American venture capitalist and Founder of Haun Ventures

Kathryn Rose Haun is an American venture capitalist and former federal prosecutor. She is the founder and CEO of Haun Ventures, a Silicon Valley venture fund specializing in digital assets and blockchain technology. She was previously a general partner at Andreessen Horowitz.

== Early life and education ==
Haun spent her childhood living in several countries, including Egypt. She moved back to the United States to attend Boston University. Haun graduated with honors from Stanford Law School.

== Career ==
After finishing law school, Haun served as a law clerk for Supreme Court of the United States Justice Anthony Kennedy. She was a lecturer at Stanford Law School where she taught a course on digital currency and cybercrime. Haun also taught a course on cryptocurrency at Stanford Graduate School of Business.

=== U.S. Department of Justice ===
In 2006, Haun became a federal prosecutor in the United States District Court for the Eastern District of Virginia and worked on cases focused on national security and terrorism. She held senior policy positions at the United States Department of Justice (DOJ) headquarters in both the National Security Division and United States Attorney General's office. In 2009, Haun moved to California and went back to serving as Assistant U.S. Attorney in San Francisco. There she prosecuted cases against organized crime, drug cartels, and gangs, including Nuestra Familia, Hells Angels, and the Mongols Motorcycle Club.

In 2012, Haun was first introduced to Bitcoin through her work at the DOJ. She led investigations into digital assets, including the corrupt agents on the Silk Road dark web marketplace and the Mt. Gox Bitcoin exchange hack. She also created the first DOJ cryptocurrency task force.

=== Venture capital ===
In 2017, Haun joined Coinbase as its first independent board member and served through the company's listing as the first publicly-traded crypto company. She left the board in 2024 after serving for seven years.

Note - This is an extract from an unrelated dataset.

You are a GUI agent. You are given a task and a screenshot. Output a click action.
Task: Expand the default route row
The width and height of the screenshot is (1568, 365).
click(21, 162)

In 2018, she joined Andreessen Horowitz as a general partner. She co-led the firm's crypto franchise and helped guide Andreessen Horowitz in the field of cryptocurrency.

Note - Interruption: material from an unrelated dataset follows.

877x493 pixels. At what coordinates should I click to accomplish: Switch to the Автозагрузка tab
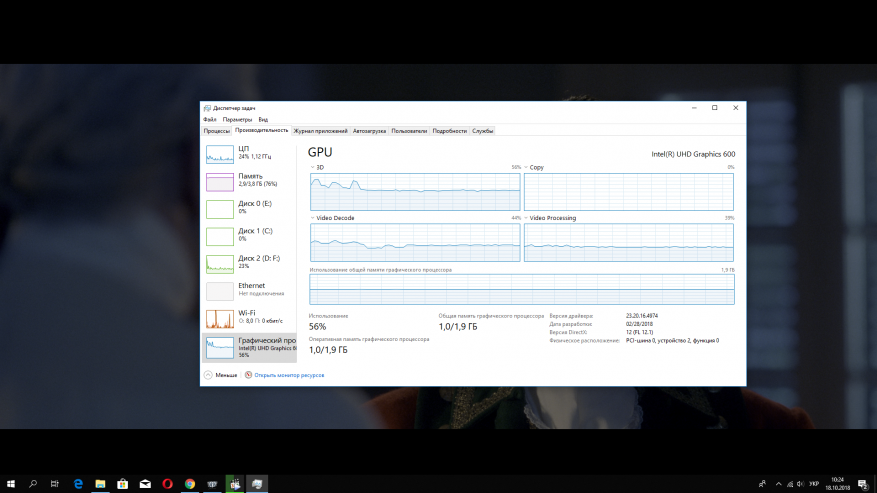click(x=369, y=131)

In addition to Coinbase, Haun has served on the boards of crypto and tech companies including cybersecurity platform HackerOne. She was included on Bloomberg's 2022 list of "50 People Who Defined Global Business." Haun is also a lifetime member of the Council on Foreign Relations.

==== Haun Ventures ====
In March 2022, Haun launched her own venture capital firm, Haun Ventures, with a $1.5 billion fund, the largest fund ever raised by a solo venture capitalist. The firm focuses on crypto startups and its portfolio includes companies like Bridge and Chainalysis.

In 2026, Haun Ventures closed $1 billion across two new funds, bringing total assets under management to $2.5 billion.